Versatile Water Flow Calorimeter
Scott Little of Earthtech has developed a fairly
simple water flow calorimeter (VWFC), which does not require calibration
because it recovers virtually all of the heat generated by the device
under test (DUT). This first came under serious attention when we
were having problems using the water flow calorimeter provided with
the Cravens-Letts cell described in this column in IE No.
24. That calorimeter does not have reliably high heat recovery in
the water cooling loop. If modest excess heat were indicated, it
would be in doubt in part also from the issue of insulation
variation between adjustments, which proved to be very frustrating.

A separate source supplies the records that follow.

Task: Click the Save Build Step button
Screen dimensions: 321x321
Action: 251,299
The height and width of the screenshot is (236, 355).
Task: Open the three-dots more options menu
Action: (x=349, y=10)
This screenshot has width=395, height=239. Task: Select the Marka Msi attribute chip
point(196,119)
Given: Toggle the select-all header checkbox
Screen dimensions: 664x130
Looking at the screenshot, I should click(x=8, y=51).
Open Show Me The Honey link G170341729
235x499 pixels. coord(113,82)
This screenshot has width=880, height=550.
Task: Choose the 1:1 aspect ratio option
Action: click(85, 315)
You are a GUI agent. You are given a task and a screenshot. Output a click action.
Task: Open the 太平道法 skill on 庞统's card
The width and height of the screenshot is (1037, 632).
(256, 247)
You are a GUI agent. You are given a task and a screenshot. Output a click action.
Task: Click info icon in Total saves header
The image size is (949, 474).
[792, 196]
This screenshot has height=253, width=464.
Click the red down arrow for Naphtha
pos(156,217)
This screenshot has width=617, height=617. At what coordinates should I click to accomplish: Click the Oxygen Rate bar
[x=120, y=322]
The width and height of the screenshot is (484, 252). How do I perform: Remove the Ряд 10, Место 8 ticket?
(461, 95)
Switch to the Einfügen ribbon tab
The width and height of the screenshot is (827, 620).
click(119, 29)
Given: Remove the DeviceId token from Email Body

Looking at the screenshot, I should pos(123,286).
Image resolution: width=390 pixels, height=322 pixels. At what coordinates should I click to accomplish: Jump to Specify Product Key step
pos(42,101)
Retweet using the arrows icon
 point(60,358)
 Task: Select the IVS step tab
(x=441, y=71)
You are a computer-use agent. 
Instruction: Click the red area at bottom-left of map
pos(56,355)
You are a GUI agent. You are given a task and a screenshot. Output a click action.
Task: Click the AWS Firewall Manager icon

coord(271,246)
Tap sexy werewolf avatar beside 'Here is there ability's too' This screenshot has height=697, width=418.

The as-received Cravens-Letts calorimeter had inadequate inlet water
temperature regulation, which could cause misleading data. We learned
that Dennis Letts was actually using Scott Little's water flow calorimeter
in studying his cell, because of its reliability and well-controlled
inlet water temperature regulation: http://www.eden.com/~little/vwfc/vwfc.html
Consequently, we decided it would be very worthwhile
to build a similar VWFC, which we thought would be fairly easy,
given the great advice that Scott Little has provided, but this
was not the case. Our HP 34970A data acquisition system comes with
proprietary software (in HP VEE) that will not allow the controlling
PC to be used for anything other than communicating with the data
acquisition system. This means that it cannot be used to control
the temperature regulation of the inlet water heater/cooler. Ed
Wall decided to attempt building an analog controller for regulating
the inlet water temperature. That also is proved more difficult
We anticipate that once we have a working VWFC with
good heat recovery, the measurement of heat from the Cravens-Letts
cell and the Case cell could be accomplished with great reliability
Plasma Discharge Electrolysis Cell, Continued
We are still fascinated by the high concentration
of calcium (229 mg/l) measured in the cell filtrate. We have now
had every cell component tested for calcium content, except the
commercially distilled water that was used in the apparatus. This
includes the potassium carbonate, the ceramic insulator used for
holding the carbon rod, and the PVC fixture, as well as the carbon
rod. None of these can account for the calcium in the filtrate.
We provided a calcium analysis of the carbon rods, the filtrate,
and the detritus in IE No. 24 p. 35. Going further, we had
an outside lab test the as-received K2CO3
powder and found it to contain Ca at only 6.1 mg per kilogram. The
ceramic insulator holding the carbon cathode was tested and found
to contain Ca at only 23 mg/kg.
We are planning to do a repeat series of runs using
deionized distilled water provided by the testing laboratory, taking
increased precautions against contamination. If we can achieve high
calcium concentration repeatably, and perhaps observe Ca concentration
build-up as a function of run time, this would be further evidence
toward establishing Ca as a transmutation product (perhaps from
the potassium in the electrolyte). Isotope assessment of the calcium
could help nail down this conclusion.